In 2020, at the beginning of the pandemic, Owen co-created the popular Shakespeare podcast, The Bardcast: "It's Shakespeare, You Dick!" with the brilliant Lisa Ann Goldsmith, which they continue to host. The Bardcast received the New York Shakespeare Award for Best Podcast of 2021 and has thousands of listeners around the world. It can be heard on every major platform and at www.thebardcastyoudick.com

 

Owen grew up in a theatrical family as the child of Broadway actors Joan Shepard and Evan Thompson, and at the age of nineteen he founded The Facemakers, an avant-garde theater company that flourished in the downtown NYC arts scene of the 1980s.
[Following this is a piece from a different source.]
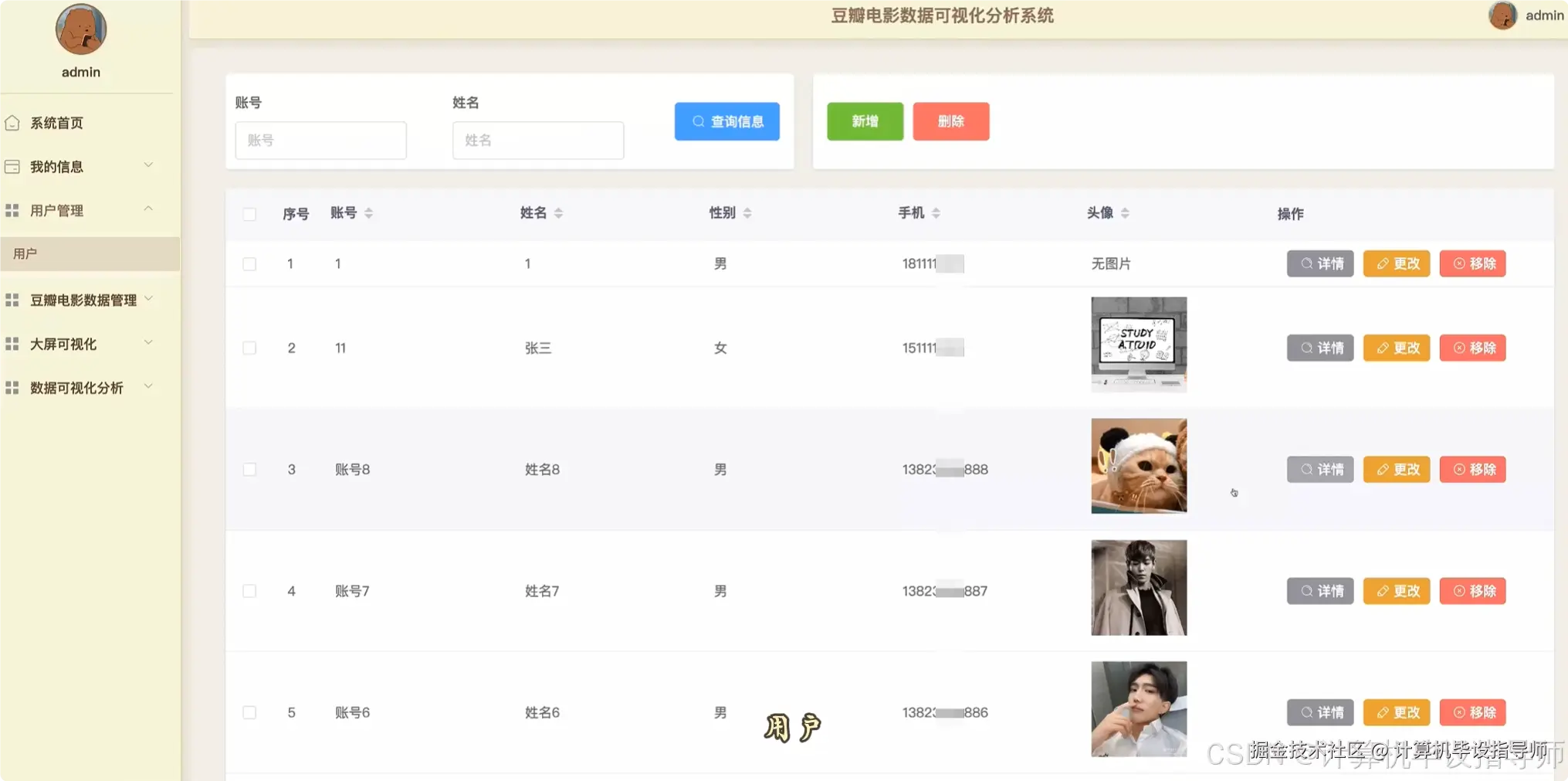
Task: Click the green 新增 button
Action: pos(864,121)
The Facemakers produced several celebrated shows including a notorious revival of Oscar Wilde’s The Importance of Being Earnest starring the iconic Quentin Crisp as Lady Bracknell. 
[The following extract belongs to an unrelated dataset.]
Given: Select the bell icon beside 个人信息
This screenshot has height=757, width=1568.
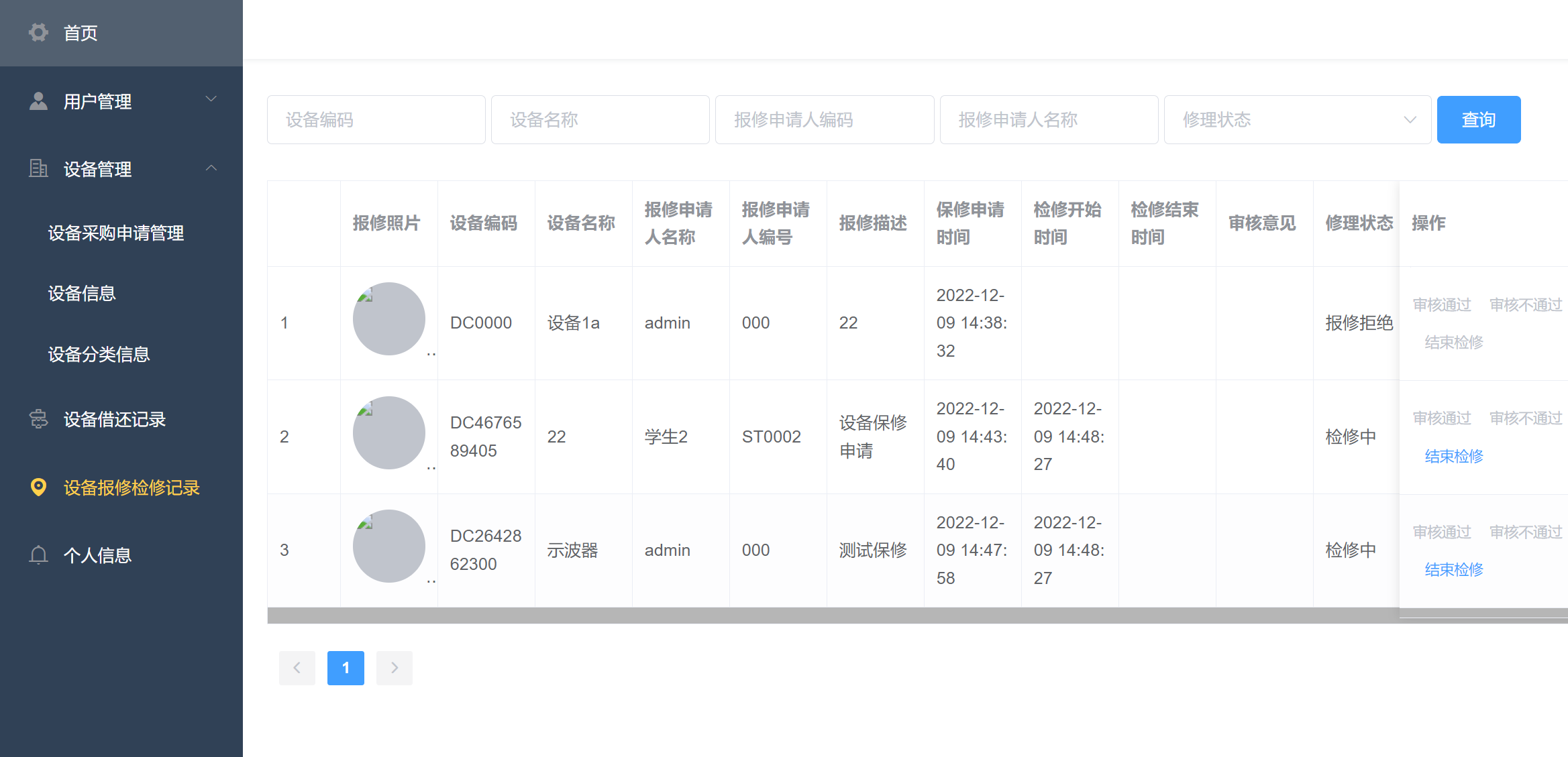Looking at the screenshot, I should [x=38, y=555].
As Producing Director of the River Rep Theatre Company, Owen produced or co-produced more than one hundred productions over the course of two decades, several of which he directed, including a smash hit revival of Gilbert & Sullivan’s The Mikado, for which he received the Connecticut Critics Circle Award for Outstanding Director of a Musical. 

 

As Artistic Director of New York City’s Protean Theatre Company, he produced and directed numerous productions including the critically acclaimed American Premiere of the previously lost Restoration Comedy The London Cuckolds (which was chosen as a Critic's Pick by the New York Times), the Jacobean thriller The Revenger’s Tragedy, an evening of three Shavian one-acts called George Bernard Shaw’s Fictitious History, Shakespeare’s Romeo & Juliet and Molière’s outrageous farce The Doctor in Spite of Himself, for which he also wrote a much-praised modern adaptation

 

In addition to directing, Owen has also produced many successful revivals in New York City, including the American Premiere of Christopher Hampton's When Did You Last See My Mother?,  Joseph Stein’s Enter Laughing, Clark Gestner’s You’re a Good Man, Charlie Brown, Noël Coward’s Hay Fever, Eugene Ionesco’s The Bald Soprano, Bock & Harnick’s She Loves Me, and a long list of plays by George Bernard Shaw including Great Catherine, The Man of Destiny, The Dark Lady of the Sonnets, Overruled, and Arms and the Man. He also produced several plays receiving their first New York appearances for The Actors Company Theatre.

 

Although he no longer appears onstage (unless asked very nicely), Owen enjoyed a lengthy career as an actor, performing major roles in dozens of productions in New York City and in regional theaters across America, playing in everything from Shakespeare to contemporary drama to musical comedy. Over a long span of time, his favorite roles have included both Jack and Algy in The Importance of Being Earnest, John Adams in 1776, and Sir John Falstaff in Shakespeare's Henry IV, pt.1 and pt. 2, among others too numerous to name.

 

Owen lives in Manhattan with his beautiful and brilliant wife Leda Zukowski, their rescue cat Harry, and a family of squirrels whom they seem to have inadvertently adopted.